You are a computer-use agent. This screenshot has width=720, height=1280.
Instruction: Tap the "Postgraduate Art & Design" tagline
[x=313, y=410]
-----
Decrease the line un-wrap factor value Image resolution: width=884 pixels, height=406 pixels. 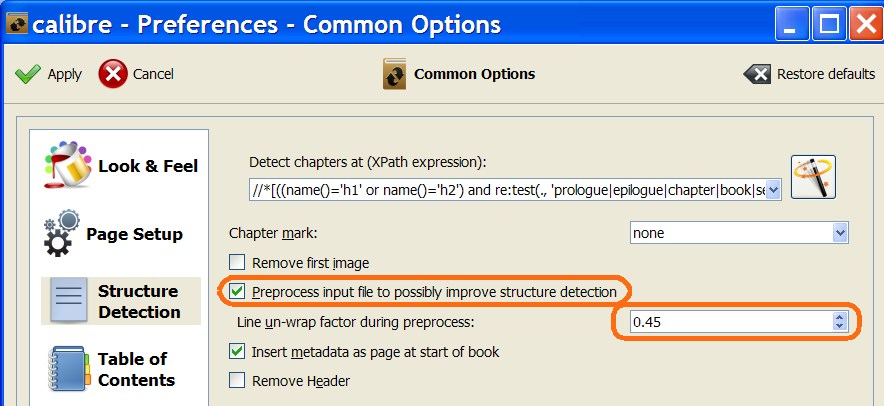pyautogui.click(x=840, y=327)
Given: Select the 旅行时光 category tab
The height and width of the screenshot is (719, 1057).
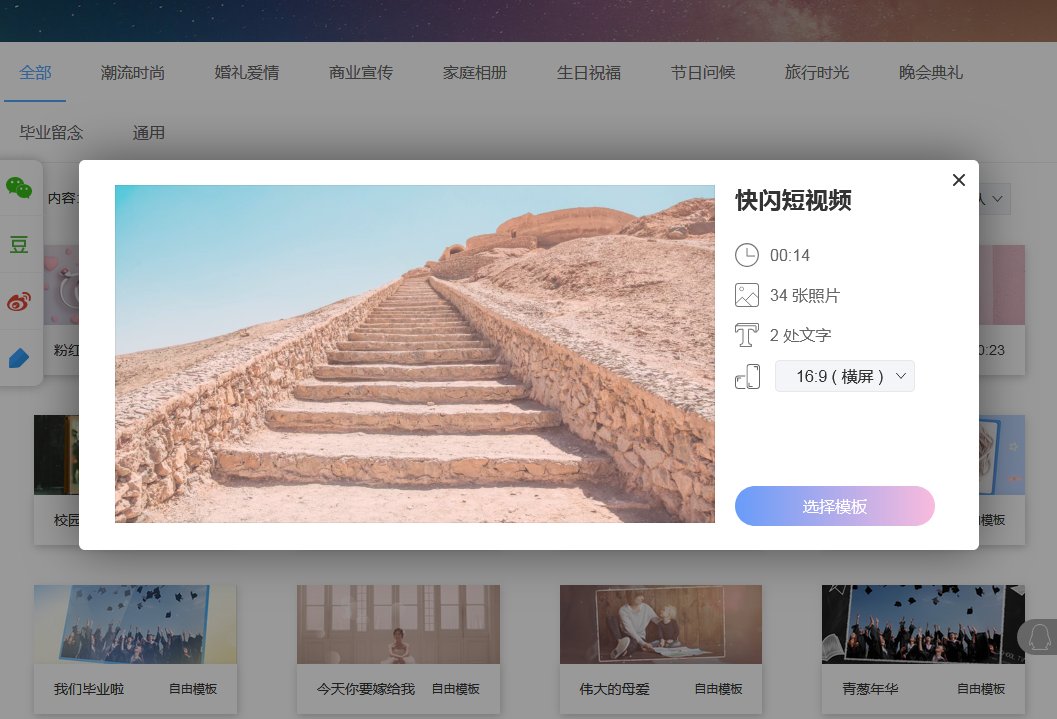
-----
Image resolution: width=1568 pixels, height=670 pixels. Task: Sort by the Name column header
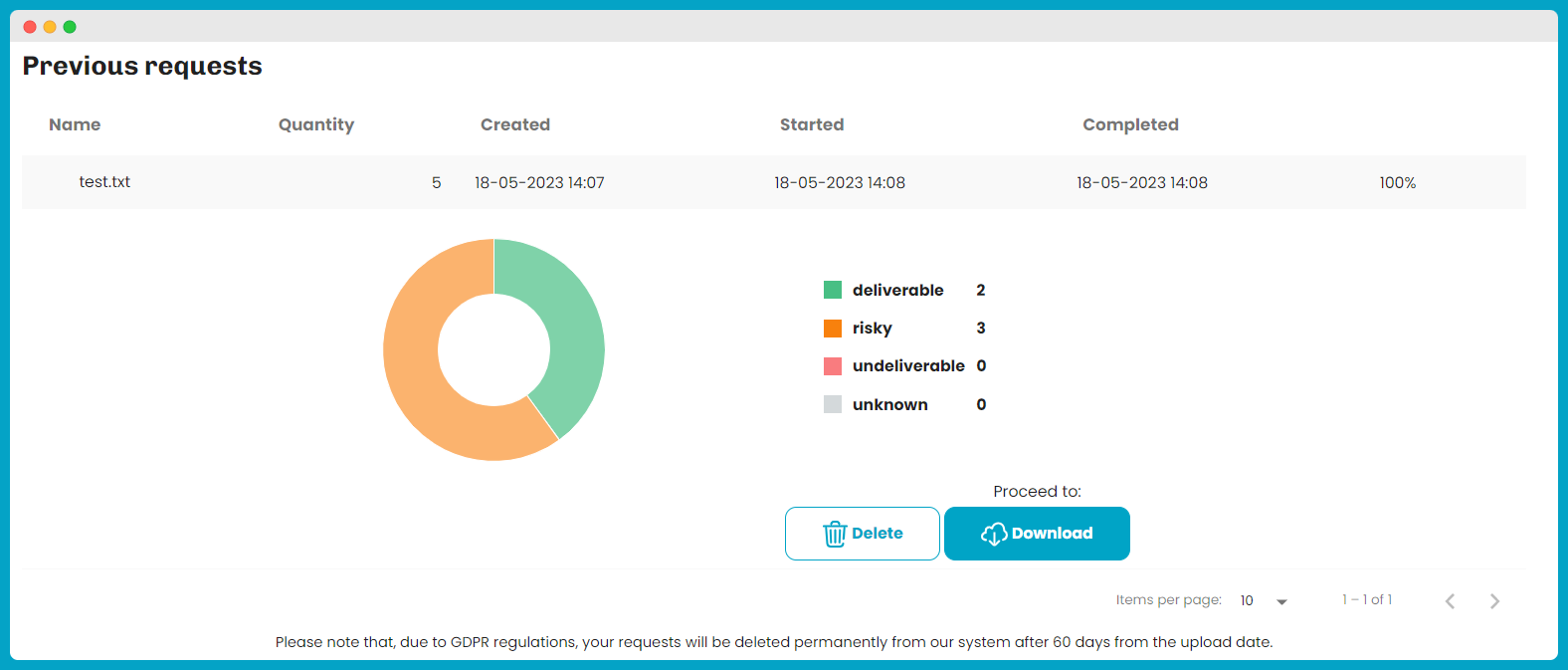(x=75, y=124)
-----
AIM OF THE EXERCISE: Extract every line in the items above that contains the word "screenshot", and copy each one in full.

IN RESPONSE:
You are a computer-use agent. This screenshot has width=720, height=1280.
The height and width of the screenshot is (719, 1057).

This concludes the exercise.